So you just purchased a set of clubs, golf shoes, balls, and all the other golf nic naks. You are probably wondering where do I begin? Should I just head to the first tee and let it rip? Let me give you some investment advice. Before you try to smash that 300 yard drive, invest some time and money in a few lessons. Golf lessons for beginners can help establish correct fundamentals, and can help you through the tough times. I am going to be honest, this game is hard! There are going to be times when you wonder why you spent $700 on a set of sticks. Having an instructor/mentor will get you through those times of frustration.

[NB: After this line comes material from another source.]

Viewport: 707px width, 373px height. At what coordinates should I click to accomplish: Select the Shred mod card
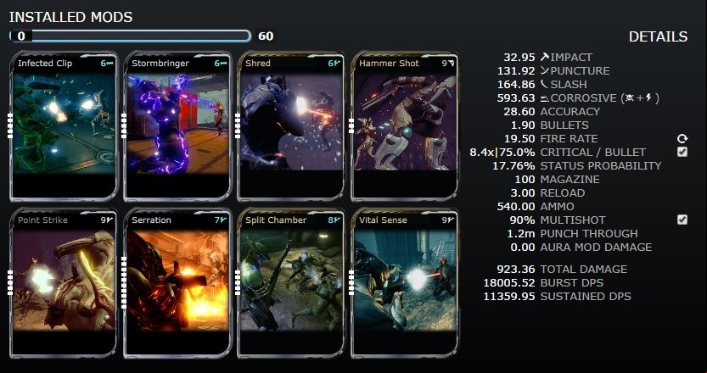pyautogui.click(x=291, y=126)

Here are six traits to look for when choosing a golf instructor.

 #1 -Credibility

Is your golf pro accredited by the PGA or LPGA? A class A pro will have the experience and knowledge to teach you correct golf techniques. Golf professionals who have received their Class A status from the PGA of America have been through rigorous training and are competent to teach the game of golf.

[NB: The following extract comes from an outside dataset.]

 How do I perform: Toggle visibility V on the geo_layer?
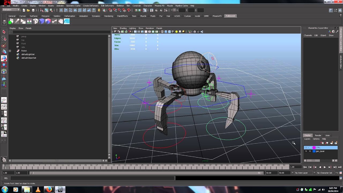click(306, 151)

Who does your golf pro teach? A well respected golf pro is going to have a list of well known golfers that he or she has taught. This does not have to be at the professional level, but can be at the junior and amateur level.

#2 – No Gimmicks – True Fundamentals

Since learning how to play golf, I have seen a lot of different swing fads come and go. While some of these gimmicks might work for some players, they do not replace fundamentals. A golf instructor who tries new swing methodologies on his students will not give great golf lessons for beginners. Focus on finding someone who does not break away from true fundamentals.

#3 – Beware of Price

I have taken a lot of golf lessons from a lot of great instructors. The price I paid for each of those lessons varied from $35 to $200. There were times when the $35 lesson was more productive than the $200 lesson. There were times though that I really benefited from the $200 lesson. The point is, do not judge a golf pro on how much he or she is charging. Price is not a determining factor of a bad or good golf instructor.

 #4 – Goal Oriented

I believe strongly in setting goals and defining a plan. Your golf pro should have the same feelings. There should be always an objective with each lesson. A golf pro should take time to listen to your needs at the beginning of each lesson.

I took lessons from a pro who took 10 – 15 minutes at the beginning of each lesson to listen to me. He would ask follow up questions  and come up with a lesson plan for that day. If you feel your pro keeps on teaching you the same thing without real progress, then it might be time for a new pro.

#5 – Learning Style

Everyone learns in different ways. An instructor should realize this and adapt his or her teaching style to your needs. A visual learner might do better with a pro who uses video equipment to record your swing. Someone who learns by feel would want to go with a pro who uses golf drills. Its important that you communicate your learning style to your instructor.

#6 – Invested In Helping You Improve!

This is the biggest trait a golf professional should possess. A golf pro who wants to see you improve will go out of his way between lessons and ask how things are going. He or she will help you keep a positive outlook on the game. Great instructors understand that their job is to identify your weakness and turn them into strengths.

Golf lessons for beginners is a wise investment. Golf is a lifelong journey with ups and downs. Find someone to show you the way!